Deborah looked approvingly at the sugar. "It's nigher three pounds
than anything else. I guess you were kind of favored, Rebecca. Did
William wait on you?"
"Yes, he did."
"I guess you were kind of favored," Deborah repeated, and a
half-smile came over her grim face.
Rebecca said nothing. She got some butter, and fell to work with a
wooden spoon, creaming the butter and sugar in a brown wooden bowl
with swift turns of her strong white wrist. Ephraim watched her
sharply; he sat by a window stoning raisins. His mother had forbidden
him to eat any, as she thought them injurious to him; but he
carefully calculated his chances, and deposited many in his mouth
when she watched Barney; but his jaws were always gravely set when
she turned his way.
Ephraim's face had a curious bluish cast, as if his blood were the
color of the juice of a grape. His chest heaved shortly and heavily.
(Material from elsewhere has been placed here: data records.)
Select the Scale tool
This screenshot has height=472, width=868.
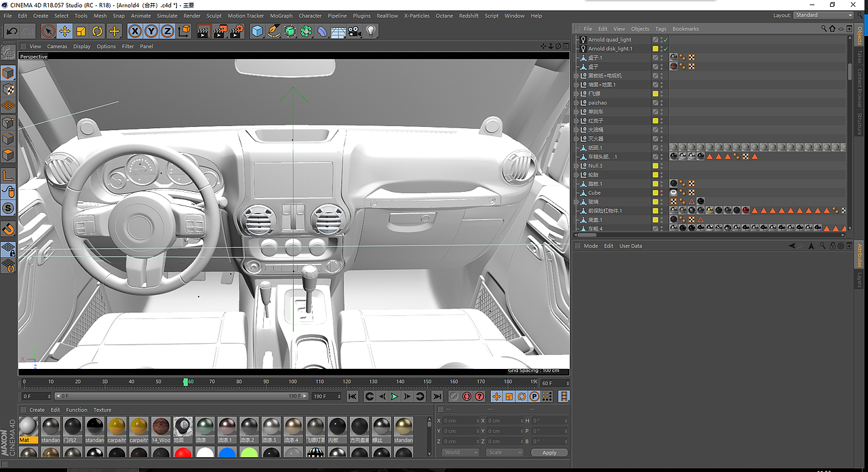click(81, 31)
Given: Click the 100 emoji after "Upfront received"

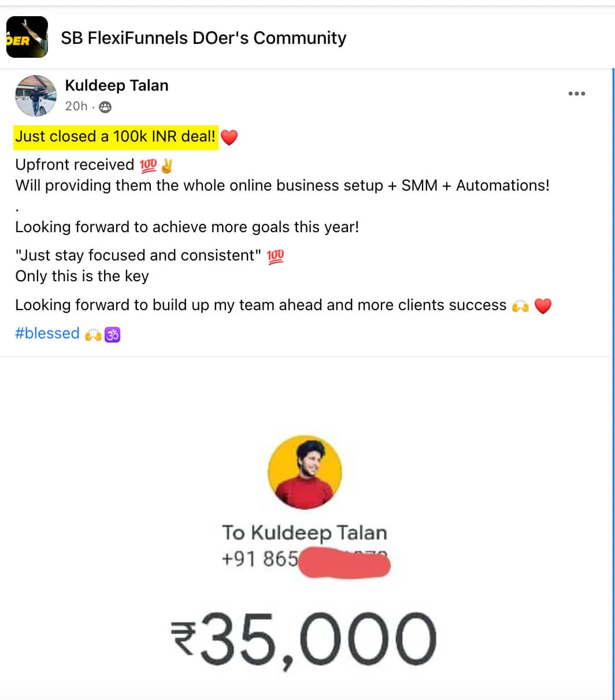Looking at the screenshot, I should click(149, 165).
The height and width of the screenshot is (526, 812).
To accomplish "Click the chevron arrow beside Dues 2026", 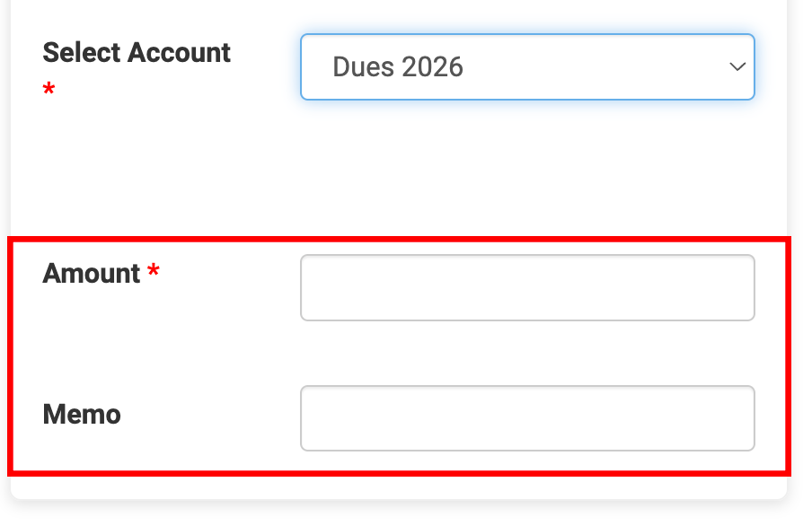I will click(737, 67).
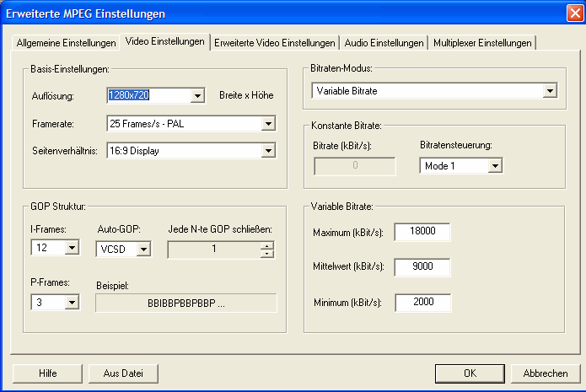Open the Framerate dropdown list
This screenshot has width=586, height=392.
pyautogui.click(x=268, y=124)
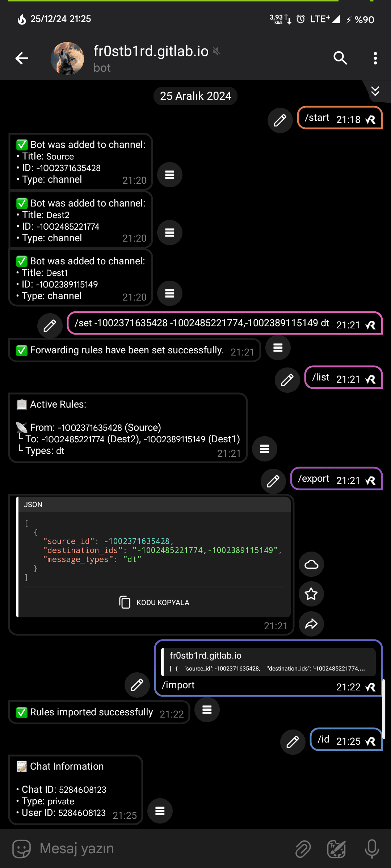Open menu beside Dest2 channel message
The image size is (391, 868).
(170, 233)
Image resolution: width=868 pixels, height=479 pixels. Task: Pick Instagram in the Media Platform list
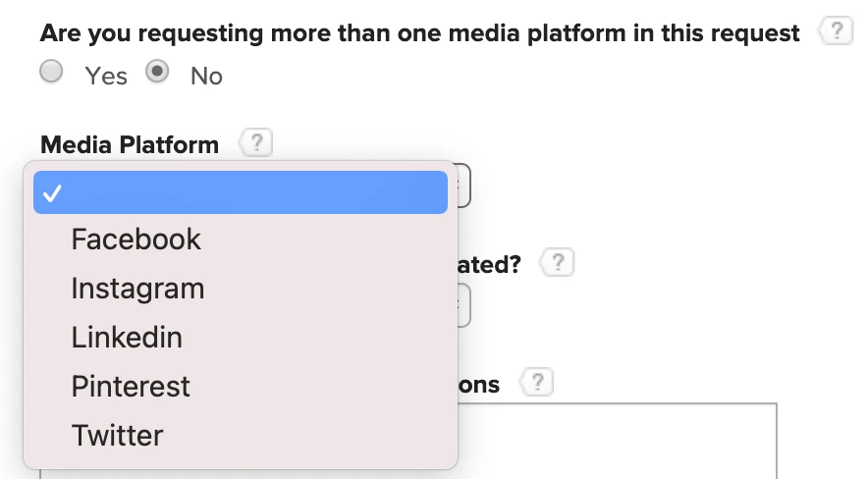pyautogui.click(x=241, y=289)
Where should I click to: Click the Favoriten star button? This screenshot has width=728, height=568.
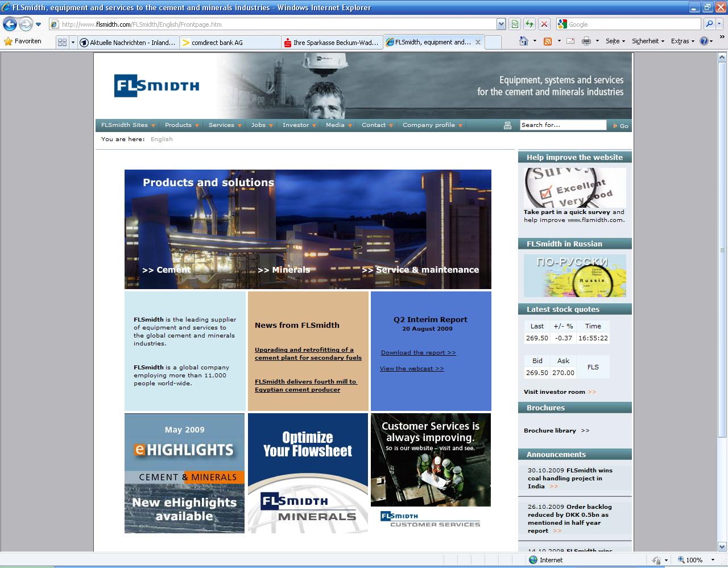click(23, 41)
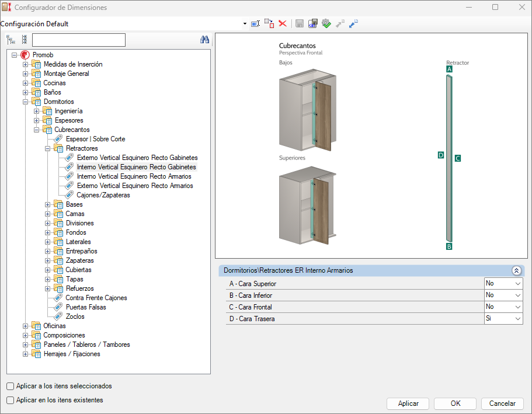
Task: Check Aplicar en los itens existentes
Action: [x=11, y=400]
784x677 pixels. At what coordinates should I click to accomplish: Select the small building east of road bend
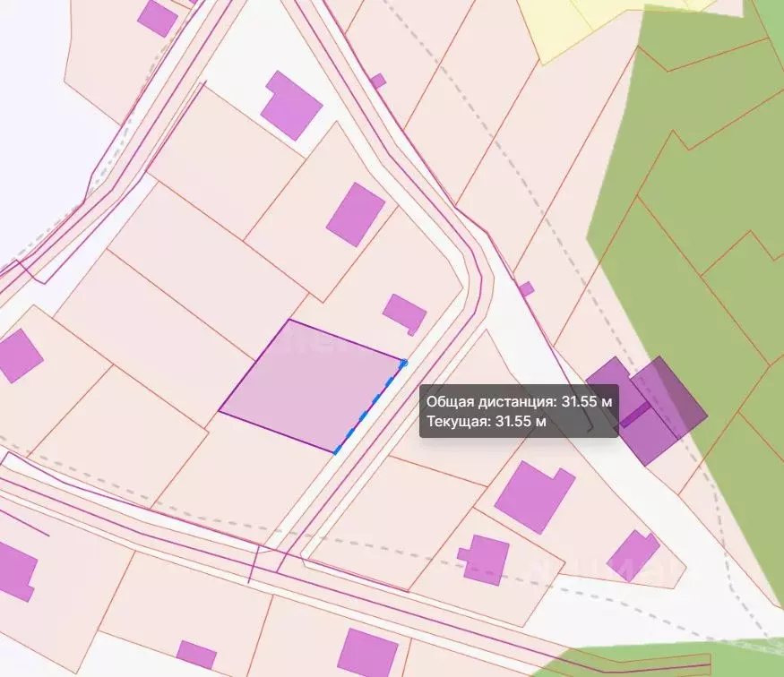(527, 289)
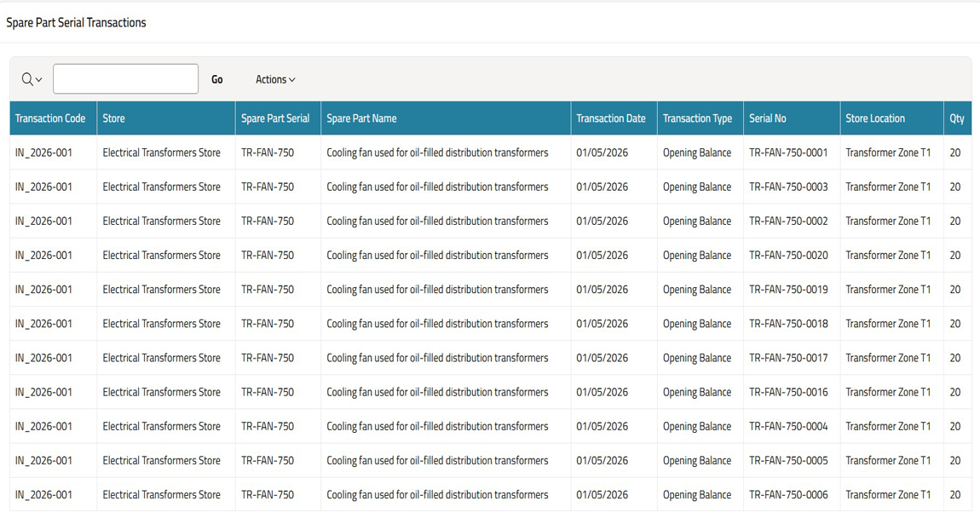Screen dimensions: 980x524
Task: Open Spare Part Serial column header
Action: click(275, 118)
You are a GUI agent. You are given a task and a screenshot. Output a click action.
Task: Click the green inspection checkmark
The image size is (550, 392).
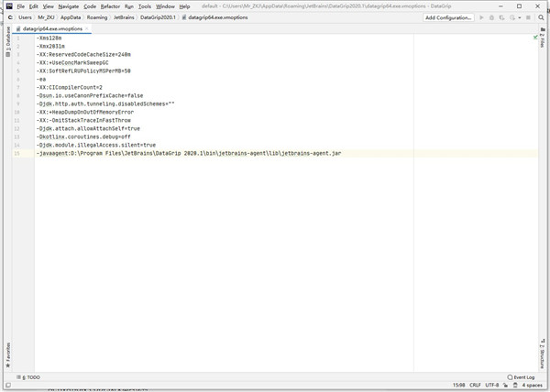coord(535,38)
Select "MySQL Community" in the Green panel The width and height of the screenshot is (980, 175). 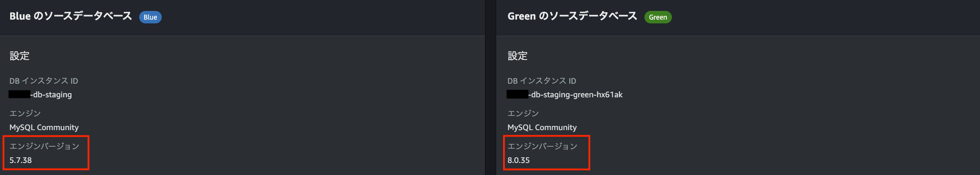click(542, 127)
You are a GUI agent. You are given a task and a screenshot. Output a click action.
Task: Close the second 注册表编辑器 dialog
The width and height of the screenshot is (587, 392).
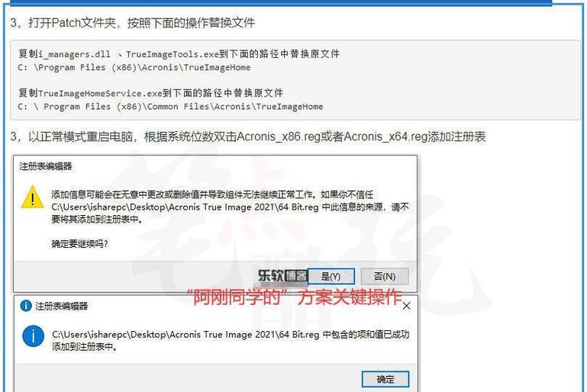click(x=407, y=306)
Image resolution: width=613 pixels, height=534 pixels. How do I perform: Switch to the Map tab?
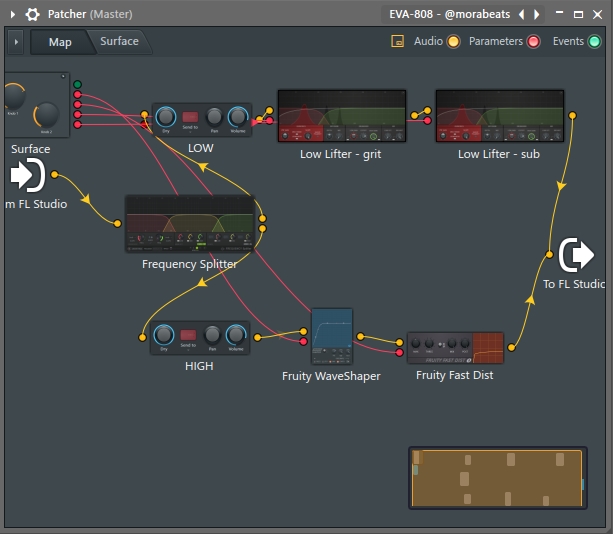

The village doctor had told is mother that he had heart-disease,
which might prove fatal, although there was a chance of his
outgrowing it, and Deborah had set her face against that.
Ephraim's face, in spite of its sickly hue, had a perfect healthiness
and naturalness of expression, which insensibly gave confidence to
his friends, although it aroused their irritation. A spirit of boyish
rebellion and importance looked out of Ephraim's black eyes; his
mouth was demure with mischief, his gawky figure perpetually uneasy
and twisting, as if to find entrance into small forbidden places.